We can define an equivalence relation $L$ on the Dyck language $\mathcal{D}$. For $u,v\in\mathcal{D}$ we have $(u,v)\in L$ if and only if $|u| = |v|$, i.e. $u$ and $v$ have the same length. This relation partitions the Dyck language $\mathcal{D} / L = \mathcal{D}_{0} \cup \mathcal{D}_{2} \cup \mathcal{D}_{4} \cup \ldots = \bigcup_{n=0}^{\infty} \mathcal{D}_{n}$ where $\mathcal{D}_{n} = \{ u\in\mathcal{D} \mid |u| = n\}$. Note that $\mathcal{D}_{n}$ is empty for odd $n$. E.g. there are 14 words in $\mathcal{D}_{8}$, i.e. [[[[]]]], [[[][]]], [[[]][]], [[][[]]], [[[]]][], [[][][]], [][[[]]], [[][]][], [[]][[]], [][[][]], [[]][][], [][[]][], [][][[]], [][][][].

Having introduced the Dyck words of length $n$, we can introduce a relationship on them. For every $n \in \mathbb{N}$ we define a relation $S_{n}$ on $\mathcal{D}_{n}$; for $u,v\in\mathcal{D}_{n}$ we have $(u,v)\in S_{n}$ if and only if $v$ can be reached from $u$ by a series of proper swaps. A proper swap in a word $u\in\mathcal{D}_{n}$ swaps an occurrence of '][' with '[]'. For each $n\in\mathbb{N}$ the relation $S_{n}$ makes $\mathcal{D}_{n}$ into a partially ordered set. The relation $S_{n}$ is reflexive because an empty sequence of proper swaps takes $u$ to $u$. Transitivity follows because we can extend a sequence of proper swaps that takes $u$ to $v$ by concatenating it with a sequence of proper swaps that takes $v$ to $w$ forming a sequence that takes $u$ into $w$. To see that $S_{n}$ is also antisymmetric we introduce an auxiliary function $\sigma_{n}:\mathcal{D}_{n}\rightarrow\mathbb{N}:u\mapsto\sum_{vw=u} imbalance(v)$ where $v$ ranges over all prefixes of $u$. The following table illustrates that $\sigma_{n}$ is strictly monotonic with respect to proper swaps.

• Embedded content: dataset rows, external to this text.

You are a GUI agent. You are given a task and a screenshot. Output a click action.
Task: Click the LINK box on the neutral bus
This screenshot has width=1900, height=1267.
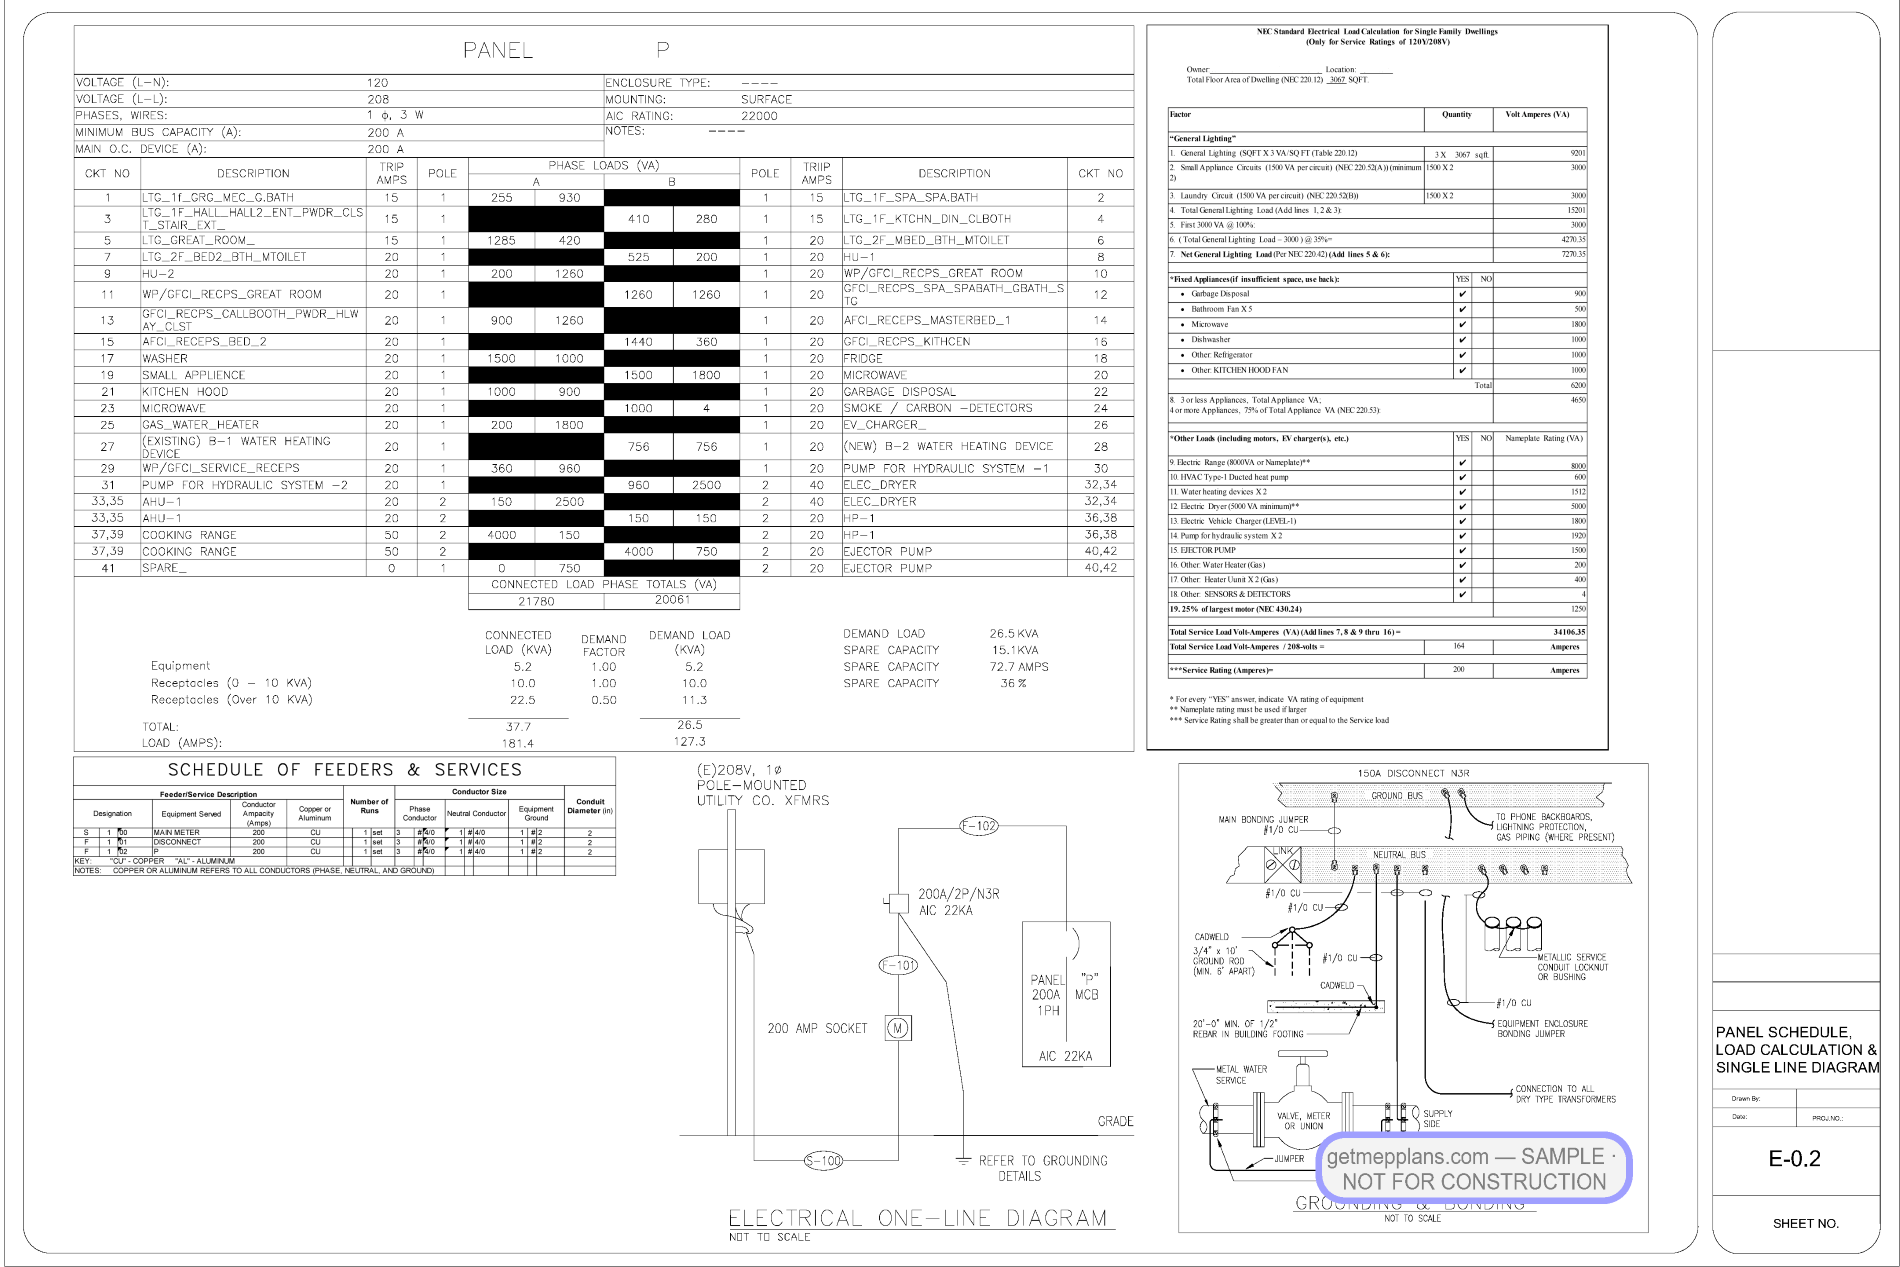click(1282, 862)

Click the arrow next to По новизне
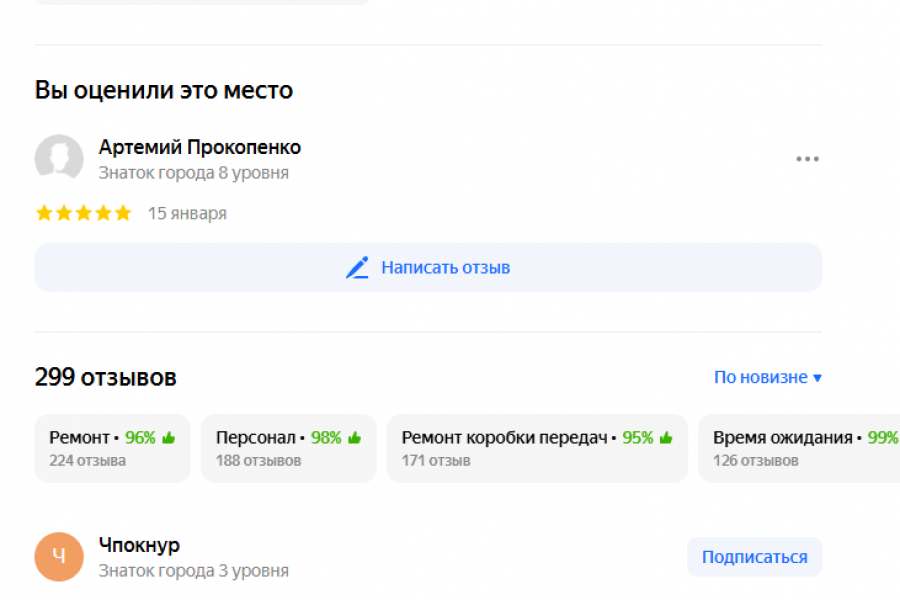pyautogui.click(x=817, y=378)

partial sums of $sigma_{n}(u)$ $u$ $u'$ partial sums of $sigma_{n}(u')$ $P$ $P-1$ $P$ $Q$ $\ldots$ ] [ $\ldots$ $\ldots$ [ ] $\ldots$ $P$ $P+1$ $P$ $Q$ 0 2 0 0

Hence $\sigma_{n}(u') - \sigma_{n}(u) = 2 > 0$ so $\sigma_{n}(u) < \sigma_{n}(u')$ when there is a proper swap that takes $u$ into $u'$. Now if we assume that both $(u,v), (v,u)\in S_{n}$ and $u\ne v$, then there are non-empty sequences of proper swaps such $u$ is taken into $v$ and vice versa. But then $\sigma_{n}(u) < \sigma_{n}(v) < \sigma_{n}(u)$ which is nonsensical. Therefore, whenever both $(u,v)$ and $(v,u)$ are in $S_{n}$, we have $u = v$, hence $S_{n}$ is antisymmetric.

The partial ordered set $D_{8}$ is shown in the illustration accompanying the introduction if we interpret a [ as going up and ] as going down.